For reasons beyound my comprehension, he thinks it's a good idea to do this to his brother on stage. GERARD, STOP THAT RIGHT NOW. THAT GUY IS YOUR BABY BROTHER, FOR CRYING OUT LOUD.
El oh el, lame-ass jerk, huh?
Well. Yes and no.
Despite a lot of evidence to the contrary, I actually think Gerard Way is a fascinating creature.
Growing up being this weird probably wasn't easy and he went through a lot of emotional shit as the years went by.
*emotional shit going down*
But Gerard had a dream, okay.
That dream was to become famous change the world and save lives.
The timing to get that plan going seemed perfect when he witnessed the Twin Towers come tumbling down on his way to work, realizing that clichés are full of wisdom, for life really IS short. He quit his job as an artist for Cartoon Network and decided to get his shit together.

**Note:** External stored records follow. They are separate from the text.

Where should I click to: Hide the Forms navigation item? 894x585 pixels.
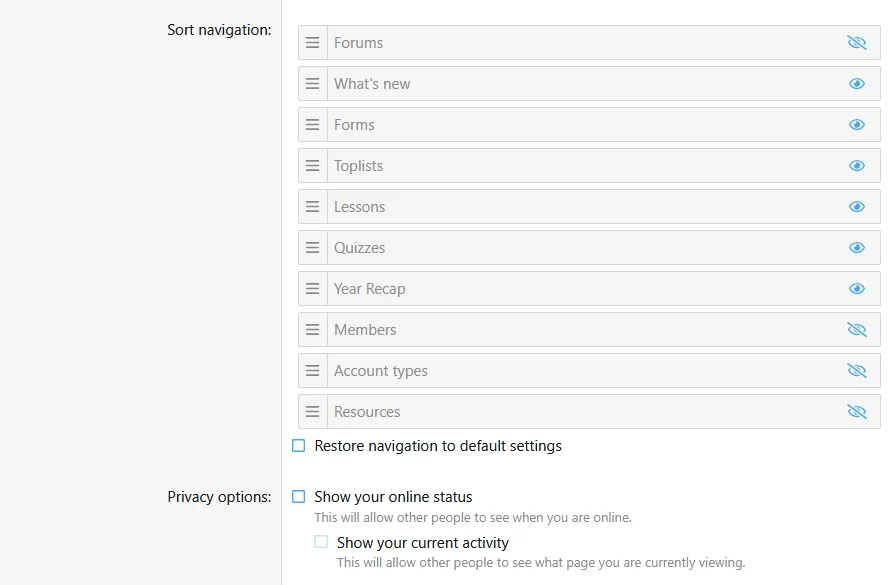pos(856,124)
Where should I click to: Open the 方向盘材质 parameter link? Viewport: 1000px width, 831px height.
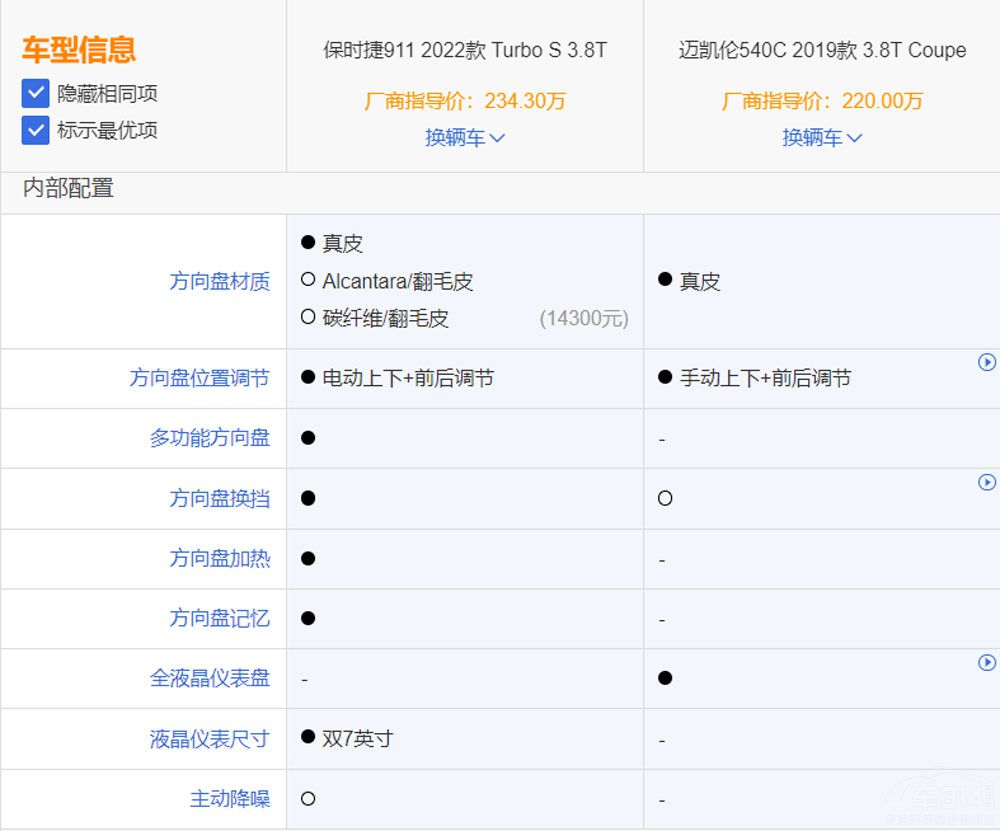click(219, 282)
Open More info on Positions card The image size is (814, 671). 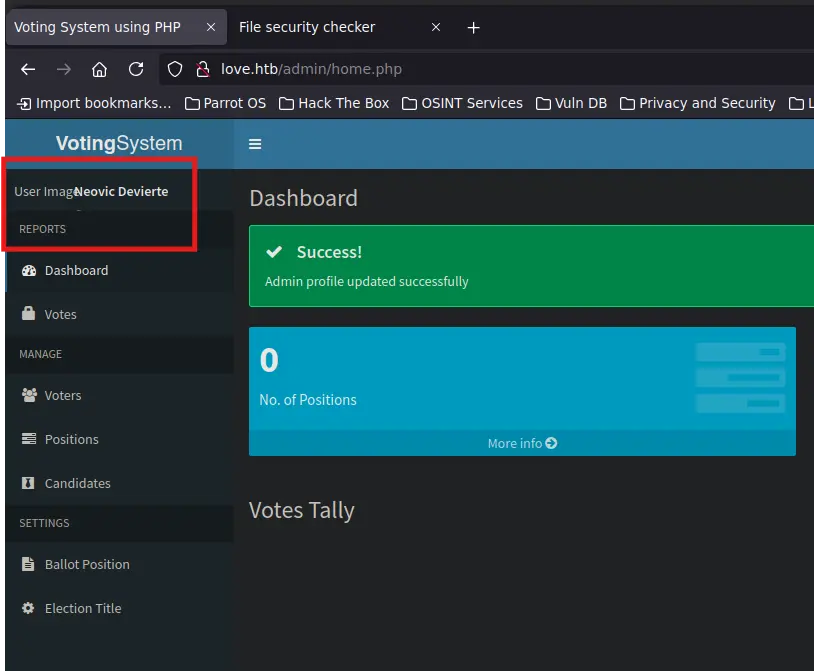tap(522, 443)
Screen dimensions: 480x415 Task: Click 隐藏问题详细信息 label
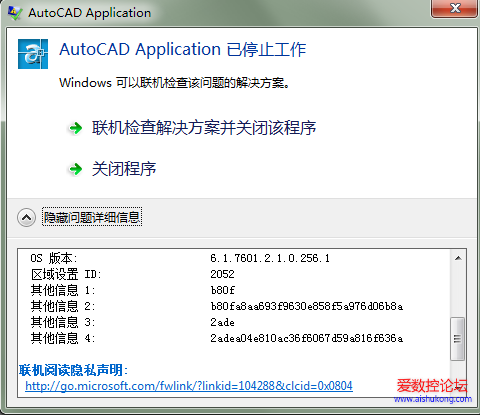click(x=92, y=217)
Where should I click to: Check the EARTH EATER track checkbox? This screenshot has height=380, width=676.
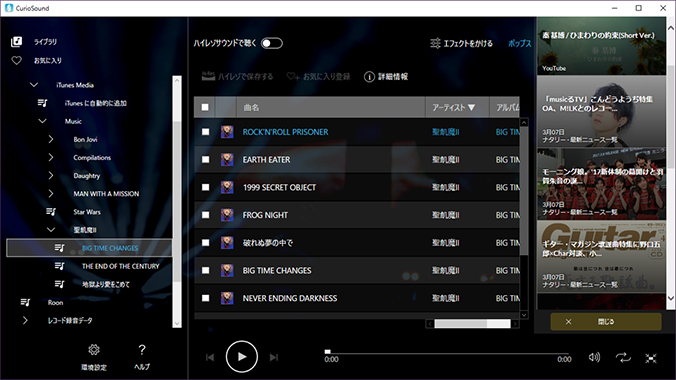pyautogui.click(x=206, y=160)
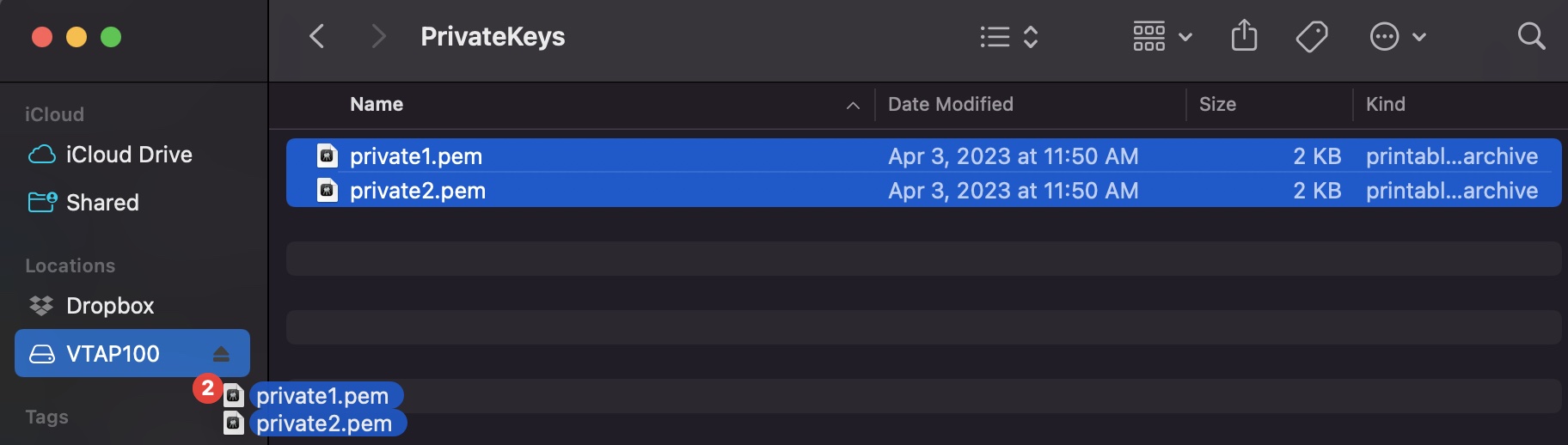Screen dimensions: 1568x445
Task: Eject the VTAP100 drive
Action: [221, 354]
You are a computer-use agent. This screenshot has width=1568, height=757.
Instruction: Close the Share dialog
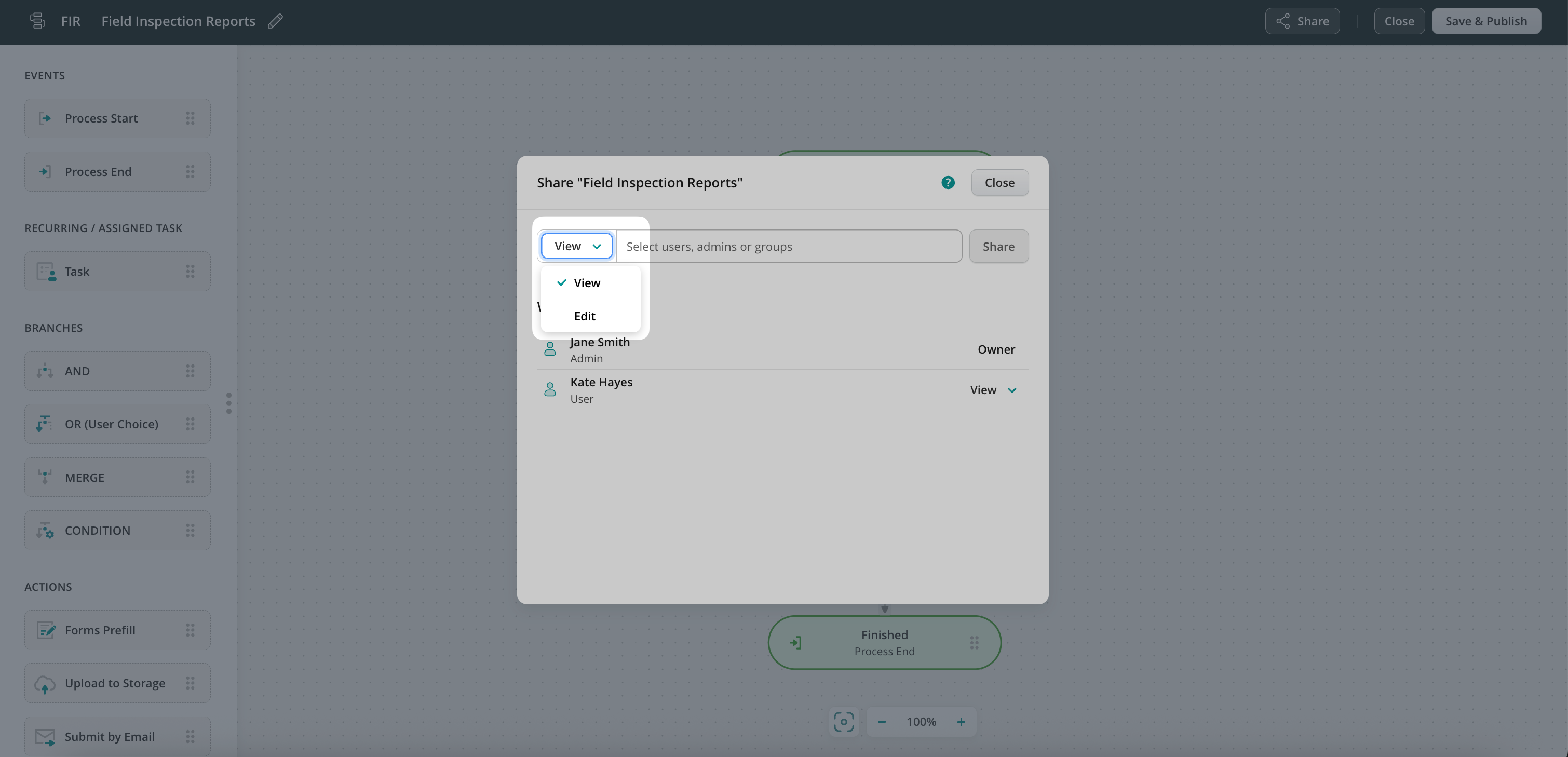[x=999, y=183]
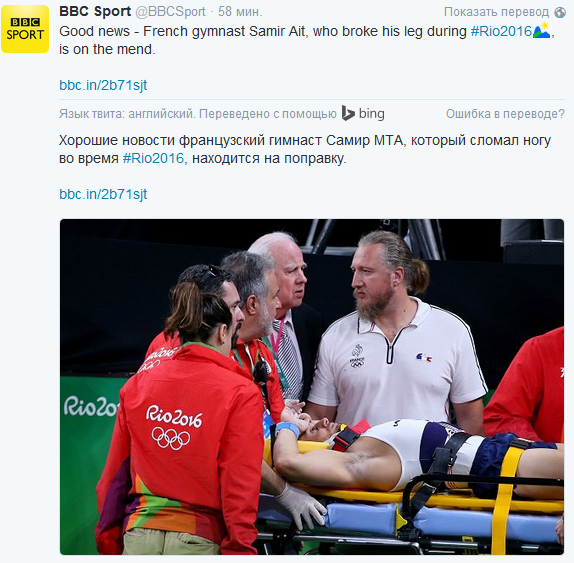574x563 pixels.
Task: Click the 58 мин. timestamp
Action: click(240, 12)
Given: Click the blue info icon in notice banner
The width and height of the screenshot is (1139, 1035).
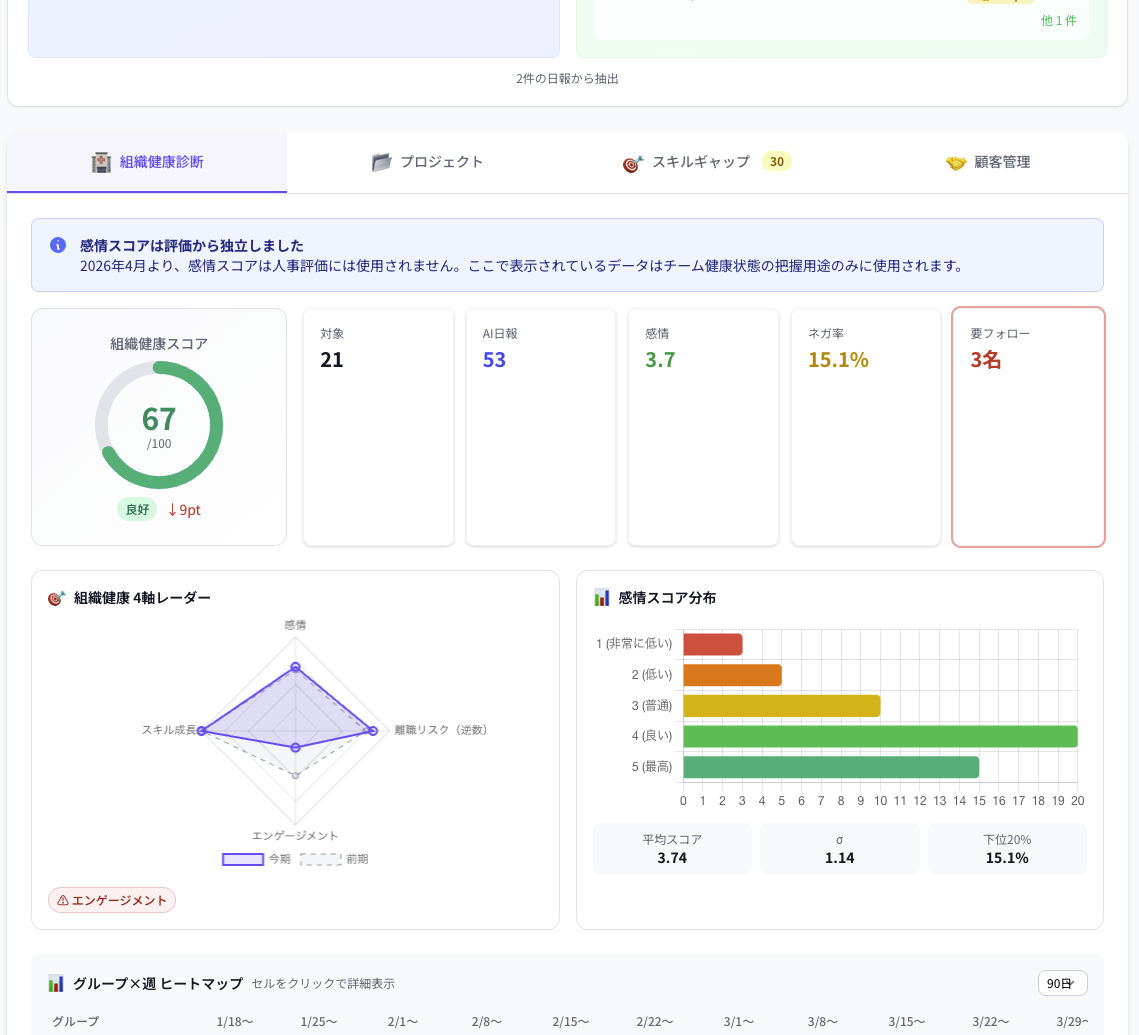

So he started a band to show kids that it was okay to be messed up. Because there were five dudes in that band who were just as messed up as them and made it through.
My Chemical Romance went on a quest to preach about social equality, taking it as a personal goal to get people to understand homophobia, sexism and racism were bullshit.
They're very dedicated to that cause.
Gerard wants to make sure you're very uncomfortable by this so he can explain to you how stupid you are for being weirded out by some guy/guy action.
Part of his dedication to his own cause is expressed in more... Subjective ways.
Women are not the weaker sex.
And Lindsey Ballatto will - literally! - bend backwards to prove that.
On top of being insanely hot...
...badass...
...and playing bass in a punk band;
Lindsey is also a talented artist and she just okay-ed to have her material exhibited in September.
...I might be absurdly excited about this and making plans to go see it.
Their kid is so adorable, I get toothaches whenever I look at her pictures.
But being in a successful band and being married to a gorgeous, badass chick wasn't enough. There were other things to be said and other means to explore in order to say them.
Cue to the Umbrella Academy.
His very impressive comic book geekiness inspired him to write his own graphic novel series. And like everything else he sets his mind to, the dude basically mastered it.
What's in store for the next thirty-three years? He's accomplished so much in so little time. Touched so many lives, inspired so many people (for better or worse), held up flags and did everything in his power to convince everyone that he and the guys in his band were right to try any means necessary to get people to understand that love - and some razzle-dazzling - were the things missing the most in the world and it is our duty to spread them.
Despite his many flaws, the world is a bit brigther, a bit gayer, a bit more tolerant because of him.
Happy Birthday, dude. Live long and be happy.